As Bernanke & Co prime the pump for the next financial disaster, I cannot think of a more damning indictment of the way monetary policy has been run in this country over the past few decades than this graph. It is the real Fed Funds rate, or the Fed Funds target less CPI.
Since 2000, the real Fed Funds rate has been below zero an astonishing 45% of the time. The average rate has been 0.16%.
Bernanke claims that the Fed bears no responsibility for the Housing Bubble, at least as it pertains to the operations of the Federal Open Market Committee. Such stunning cluelessness gives investors no confidence in the authorities' ability to not destroy it's citizens wealth.

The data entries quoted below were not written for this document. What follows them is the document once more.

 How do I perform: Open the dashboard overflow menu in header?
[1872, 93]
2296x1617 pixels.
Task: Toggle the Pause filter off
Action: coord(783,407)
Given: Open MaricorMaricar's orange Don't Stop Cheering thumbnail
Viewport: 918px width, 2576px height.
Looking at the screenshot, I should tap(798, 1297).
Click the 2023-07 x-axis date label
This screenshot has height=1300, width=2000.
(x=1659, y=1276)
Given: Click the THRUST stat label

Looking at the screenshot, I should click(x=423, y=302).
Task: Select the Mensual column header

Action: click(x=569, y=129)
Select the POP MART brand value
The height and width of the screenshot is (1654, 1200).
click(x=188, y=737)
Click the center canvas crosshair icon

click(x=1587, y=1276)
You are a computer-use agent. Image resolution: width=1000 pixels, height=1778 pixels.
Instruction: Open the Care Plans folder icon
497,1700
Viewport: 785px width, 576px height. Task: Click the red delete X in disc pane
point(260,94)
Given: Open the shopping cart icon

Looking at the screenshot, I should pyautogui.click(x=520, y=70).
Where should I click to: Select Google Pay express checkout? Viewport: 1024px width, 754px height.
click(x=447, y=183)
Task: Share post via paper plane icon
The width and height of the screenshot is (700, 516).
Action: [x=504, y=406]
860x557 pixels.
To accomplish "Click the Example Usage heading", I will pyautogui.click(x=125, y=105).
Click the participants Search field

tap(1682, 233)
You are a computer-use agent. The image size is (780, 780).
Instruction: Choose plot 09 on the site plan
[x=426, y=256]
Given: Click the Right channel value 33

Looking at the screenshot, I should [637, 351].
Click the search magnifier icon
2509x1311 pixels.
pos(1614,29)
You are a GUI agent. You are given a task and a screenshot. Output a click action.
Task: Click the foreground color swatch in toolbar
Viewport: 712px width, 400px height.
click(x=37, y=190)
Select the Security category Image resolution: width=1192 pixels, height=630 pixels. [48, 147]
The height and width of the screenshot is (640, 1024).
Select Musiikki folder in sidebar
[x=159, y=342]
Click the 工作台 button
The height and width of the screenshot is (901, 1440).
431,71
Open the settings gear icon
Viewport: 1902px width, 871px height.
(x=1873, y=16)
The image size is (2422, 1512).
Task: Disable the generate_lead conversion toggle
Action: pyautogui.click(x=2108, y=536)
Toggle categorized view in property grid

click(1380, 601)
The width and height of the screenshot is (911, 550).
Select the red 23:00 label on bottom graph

Marx said that history repeats itself, first as tragedy, then as farce. Twelve years into the asset-driven economy, we are now in the stage of multiple farce.
For the record, I went net short yesterday.
Woe betide anyone who apes what I write on the Internet!
Posted by: Toro | March 16, 2010 at 09:20 PM
An humble question for our Woe Bestower (a.k.a. Toro):
Short fixed income?
Short risk assets?
Short everything (like Mellon's famous "Liquidate Everything!" comment)?
If you're short the Holy Glod, then yer a Woe Bestowing Blasphemer.
Posted by: psychodave | March 17, 2010 at 07:55 AM
Net short equities. I own stocks and have bought inverse ETFs. But this is a short-term trade, i.e. a reversal of 8%-10%.
Oddly, I was up today and am up this week as I've had a few of my smaller stocks explode higher.
T.
Posted by: Toro | March 17, 2010 at 06:19 PM
"Oddly, I was up today and am up this week as I've had a few of my smaller stocks explode higher."
Is that net short then? Or long/short? thanks
It is my feeling that this market will go very expensive again on intense speculation.
I just went through a bullish speculator's blog, and the guy (although experienced and who call himself a contrarian) answers to his comentators with things like "get lost". The guy is overly bullish and very confident we will retest the highs of 2007 on S&P this year. I hope we go higher than that so that we can implode afterwards.
Posted by: dacian | March 18, 2010 at 05:11 AM
"a few of my smaller stocks explode higher"
Thank you for the "higher" adverb ... I never know with those pesky little critters.